PiD ships two complementary entry points per backbone:

Backbone	`from_clean_*` (image → encode → PiD)	`from_ldm_*` (text/class → LDM → PiD)
flux	`from_clean_flux.py`	`from_ldm_flux.py`
flux2	`from_clean_flux2.py`	`from_ldm_flux2.py`
sd3	`from_clean_sd3.py`	`from_ldm_sd3.py`
zimage	reuses `flux`	`from_ldm_zimage.py`
dinov2	`from_clean_dinov2.py`	`from_ldm_dinov2.py`
siglip	`from_clean_siglip.py`	`from_ldm_siglip.py`

All scripts live under pid/_src/inference/ and decode each captured latent twice — once with the backbone's native VAE (baseline) and once with PiD.

Important

Picking the checkpoint variant — --pid_ckpt_type Every entry point accepts --pid_ckpt_type {2k,2kto4k} (default 2k):

2k — the original 2048px-trained decoder.
2kto4k — the up-to-4K-resolution decoder. > > Available for flux / flux2 / sd3 / zimage only. Worse than 2k at 2048px resolution.

For the exact checkpoint path for each backbone, see docs/checkpoints.md. A quick sanity check that the right variant loaded: when 2kto4k is active you should see PixelDiT dynamic shift: base_shift=4.0 base_image_size=1024 in the init log; for 2k that line is absent. Both 2k and 2kto4k support non-square aspect ratios.

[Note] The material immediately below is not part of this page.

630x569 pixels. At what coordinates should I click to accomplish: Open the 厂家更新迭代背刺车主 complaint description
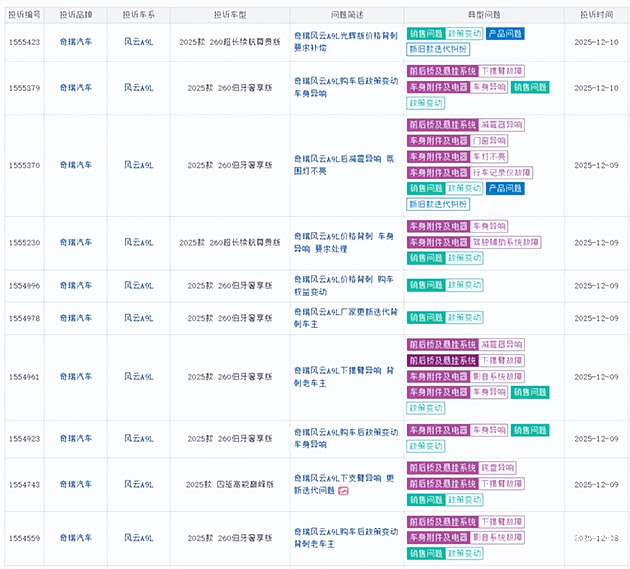click(344, 318)
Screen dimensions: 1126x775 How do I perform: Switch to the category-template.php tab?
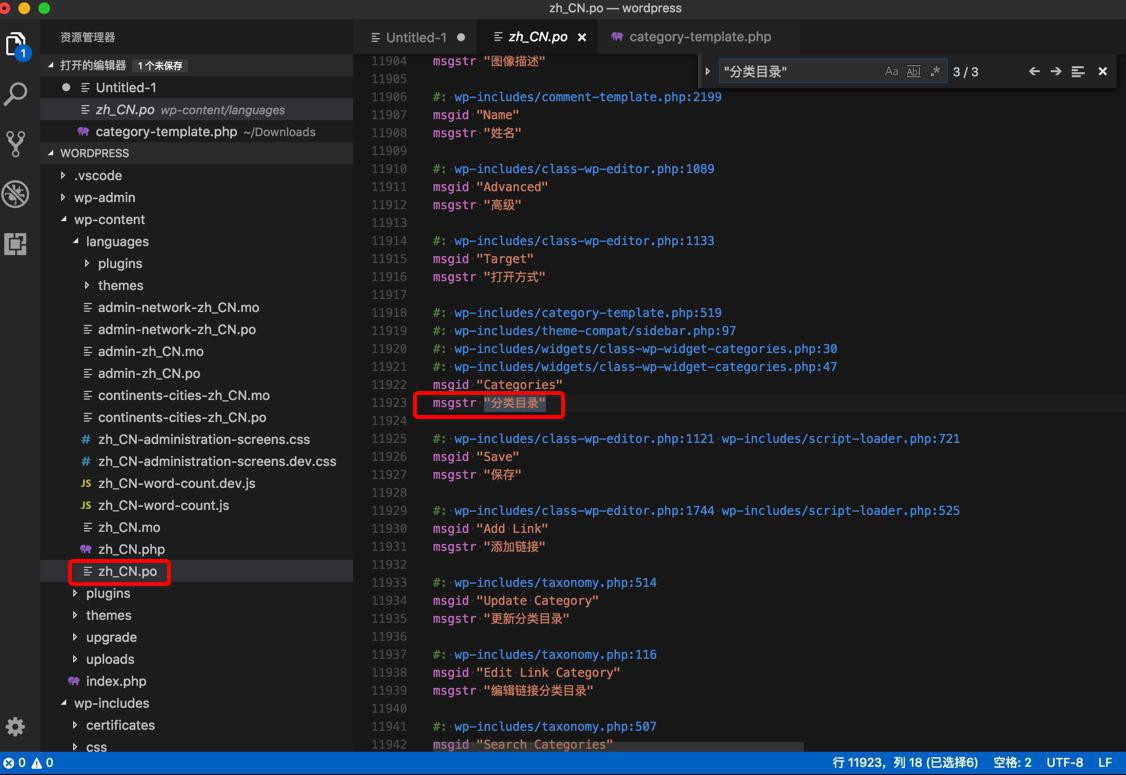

📕 `from_ldm_*`: text / class → latent diffusion → PiD decode

Runs the corresponding latent-diffusion backbone on a prompt (or class id for the class-conditional dinov2 backbone), captures the intermediate x_t at user-specified denoising steps (early LDM termination) and the final clean x_0, then decodes each captured latent with both the native VAE / RAE decoder (baseline) and PiD.

For flux / flux2 / sd3 / zimage the LDM is a HuggingFace diffusers pipeline (FluxPipeline, Flux2Pipeline, StableDiffusion3Pipeline, ZImagePipeline).

For dinov2 and siglip the LDM is the upstream RAE (class-conditional ImageNet-512) or Scale-RAE (text-conditional 256px) repo — see the optional-deps section below for installation.

Example 1 — Single-GPU, single prompt (Flux, default `2k` decoder)

PYTHONPATH=. python -m pid._src.inference.from_ldm_flux \
    --prompt "A photorealistic half-body portrait of a brown tabby cat with bold stripes sitting attentively on a rustic wooden kitchen table, soft morning light streaming sideways through a large window, fine fur detail and stripe patterns sharply visible, intense amber-green eyes in razor-sharp focus, warm farmhouse kitchen softly out of focus, cinematic shallow depth of field, ultra-detailed fur texture, photorealistic" \
    --ldm_inference_steps 28 --save_xt_steps 24 \
    --output_dir ./results/official_demo/flux \
    --cfg_scale 1 --pid_inference_steps 4 --scale 4

Example 2 — Single-GPU, 4K decode (Flux, `2kto4k` decoder)

Same backbone as Example 1 but with --resolution 1024 --pid_ckpt_type 2kto4k, so the LDM produces a 1024² latent and PiD decodes it to 4K.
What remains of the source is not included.